With all the things in place, we’re lastly prepared to coach the mannequin. So, let’s dive in and begin the coaching course of!
# Practice the mannequin for five epochs
for epoch in vary(5):
loss = 0
i = 0
for batch in loader:
# Zero the gradients
optimizer.zero_grad()# Get neighbor masks for nodes and edges for extra environment friendly coaching
neighbor_mask_node = {okay: batch[k].neighbor_mask for okay in batch.node_types}
neighbor_mask_edge = {okay: batch[k].neighbor_mask for okay in batch.edge_types}
# Ahead cross by means of the mannequin
pred_pitch, pred_key = mannequin(
batch.x_dict, batch.edge_index_dict, neighbor_mask_node, neighbor_mask_edge,
batch["note"].batch[batch["note"].neighbor_mask == 0]
)
# Compute loss for pitch and key prediction
loss_pitch_val = loss_pitch(pred_pitch, batch["note"].y_pitch[batch["note"].neighbor_mask == 0])

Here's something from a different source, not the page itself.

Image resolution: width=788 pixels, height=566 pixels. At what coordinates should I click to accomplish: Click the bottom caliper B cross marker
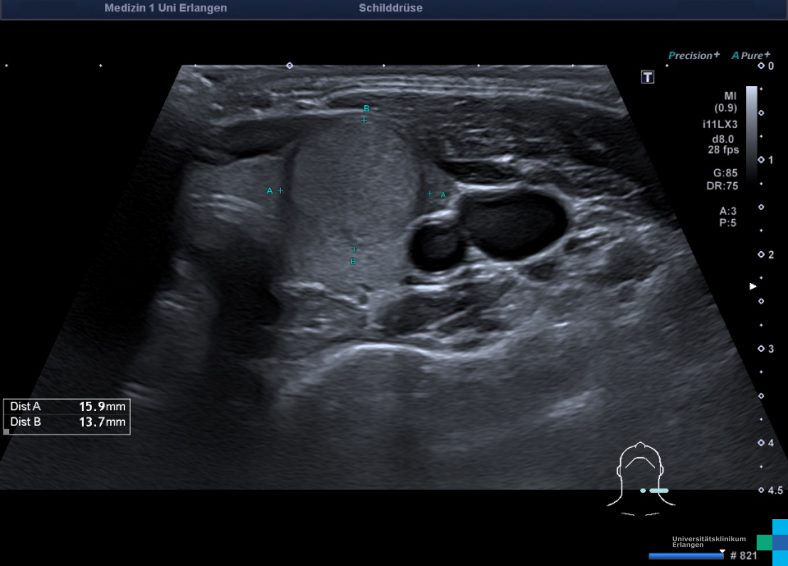click(354, 249)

loss_key_val = loss_key(pred_key, batch["note"].y_key[batch["note"].neighbor_mask == 0])
# Whole loss
loss_val = loss_pitch_val + loss_key_val
# Backward cross and optimization
loss_val.backward()
optimizer.step()
# Accumulate loss
loss += loss_val.merchandise()
i += 1
# Print common loss for the epoch
print(f"Epoch {epoch} Loss {loss / i}")
Hopefully, we’ll quickly see the loss perform lowering, a optimistic signal that our mannequin is successfully studying tips on how to carry out pitch spelling. Fingers crossed!
GraphMuse is a framework that tries to make the coaching and deployment of graph fashions for symbolic music processing simpler.

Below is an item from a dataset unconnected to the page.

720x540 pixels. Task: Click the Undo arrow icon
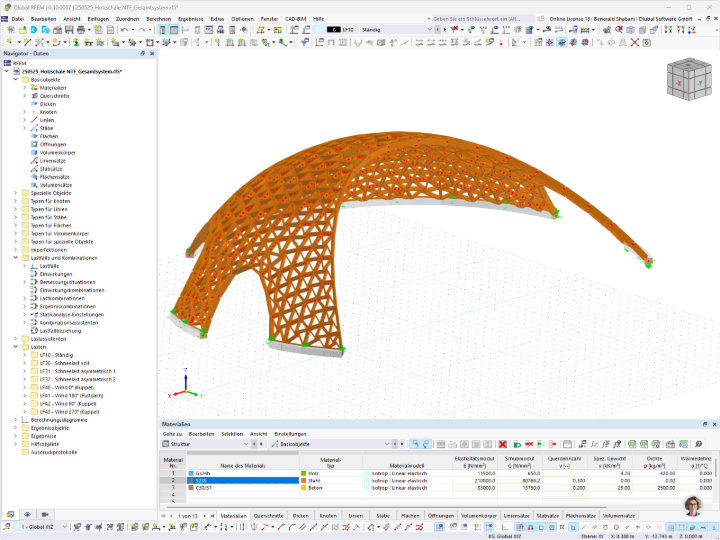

For many who wish to retrain, deploy, or finetune earlier state-of-the-art fashions for symbolic music evaluation, GraphMuse incorporates a few of the vital elements to re-build and re-train your mannequin quicker and extra effectively.
GraphMuse retains its flexibility by means of its simplicity, for many who wish to prototype, innovate, and design new fashions. It goals to supply a easy set of utilities reasonably than together with advanced chained pipelines that may block the innovation course of.
For many who wish to study, visualize, and get hands-on expertise, GraphMuse is nice to get you began. It affords a simple introduction to fundamental capabilities and pipelines with just a few strains of code. GraphMuse can be linked with MusGViz, which permits graphs and scores to be simply visualized collectively.
We can’t discuss concerning the optimistic facets of any mission with out discussing the unfavorable ones as properly.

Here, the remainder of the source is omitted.